Species range creep from misidentifications

Oh haha I thought it was just my fat thumbs that misclicked, and I had moved it back to General. I do think it’s a topic that affects all users pretty similarly, whether or not they’re a curator.

1 Like

The CV clean up post you want linked is this one, right?

https://forum.inaturalist.org/t/computer-vision-clean-up-wiki/7281/77

4 Likes

Thanks @malisaspring. I just added a bunch of species to that wiki, as well as an additional “Common Theme”, which is “Two or more species that are visually similar but have non-overlapping ranges, with each suffering misidentifications outside of range”.

It seems like there might be two categories of Computer Vision - mediated mistakes (with gray area between). In some cases the mistakes were already present on iNaturalist, and Computer Vision is amplifying them.
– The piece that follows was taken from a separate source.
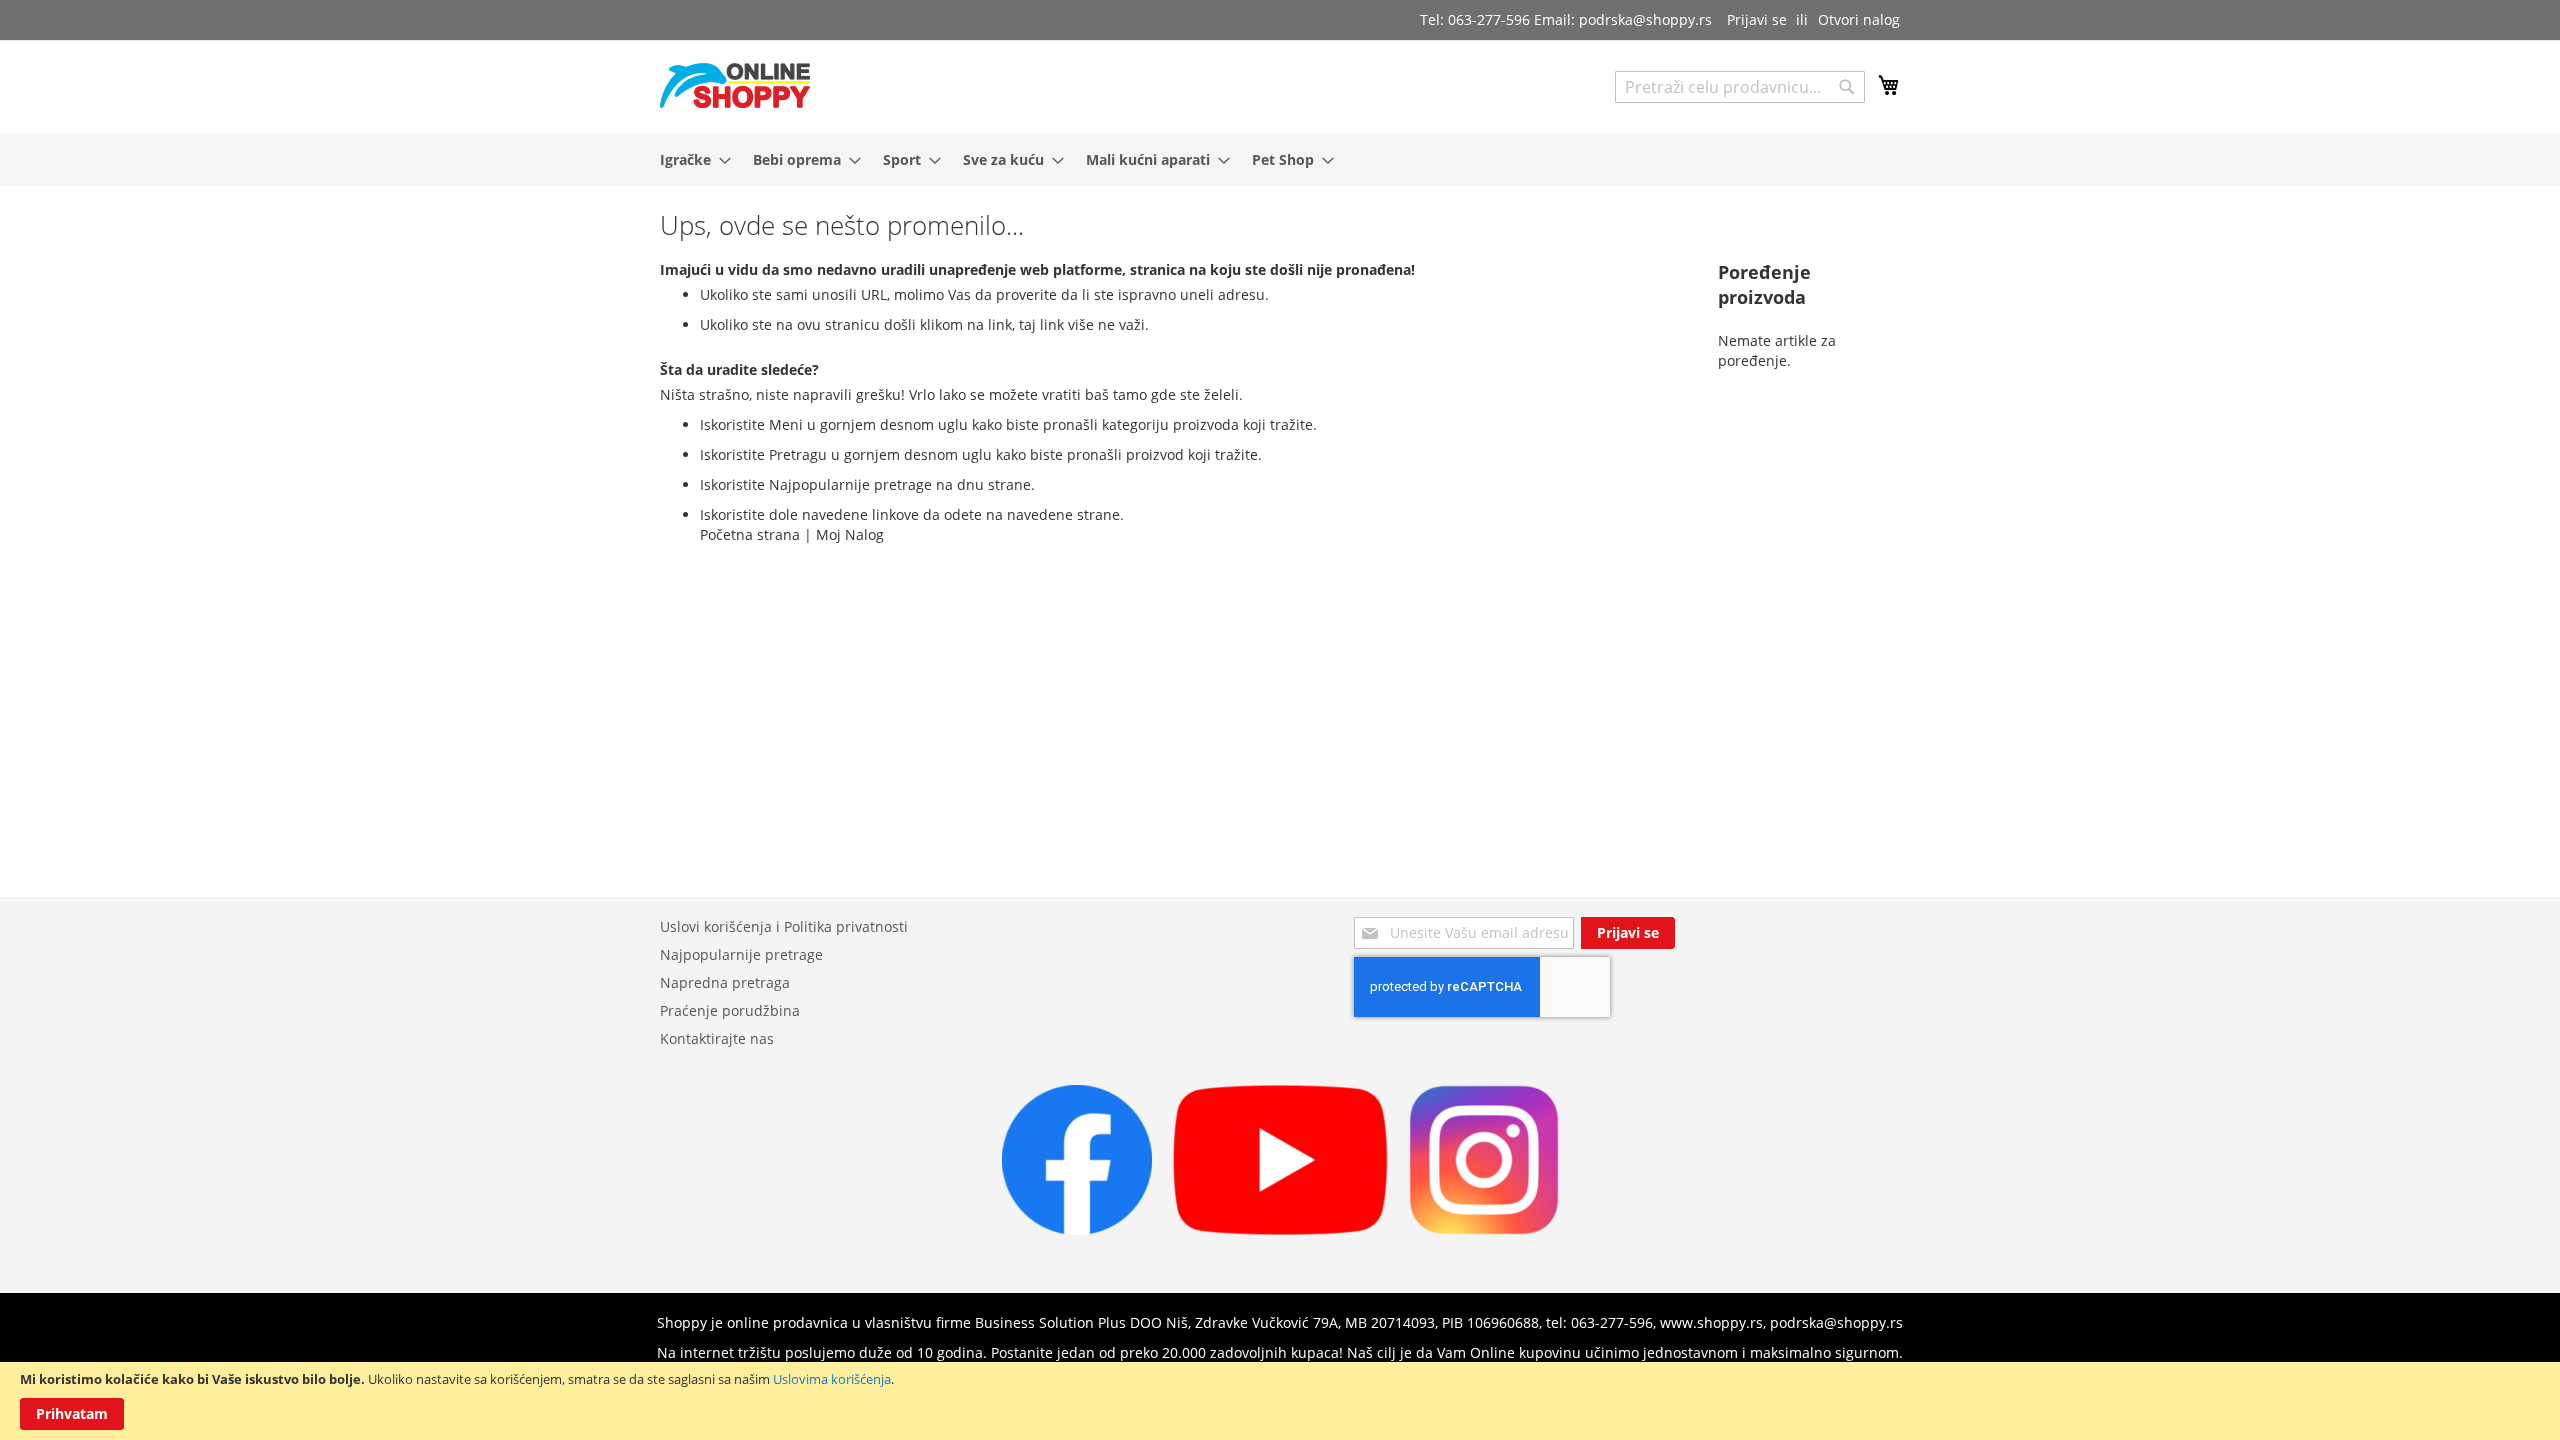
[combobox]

In other cases, especially in the case of non-overlapping ranges, the mistakes weren’t really occurring at all until Computer Vision started making suggestions of look-alike species.

3 Likes

Thanks for pointing out this issue.
Three suggestions, two broad and one specific:

  1. When a user picks a species from the list of CV suggestions that is visually similar but not seen nearby, have a pop-up box that says something like, “This species has not been reported from your area. Are you confident in your ID?”
  2. On the iNaturalist taxon page, have a tab that lists the actual, known range of the species in question. This might not be possible for all taxa, but for NA plants we could use BONAP & I think it would be quite helpful.
  3. For Oxalis drummondii in particular, create a wikipedia page for the “about” section and make sure that it includes information about the range. What you wrote above, Texas, NE Mexico, portions of AZ would be helpful for the casual user to know.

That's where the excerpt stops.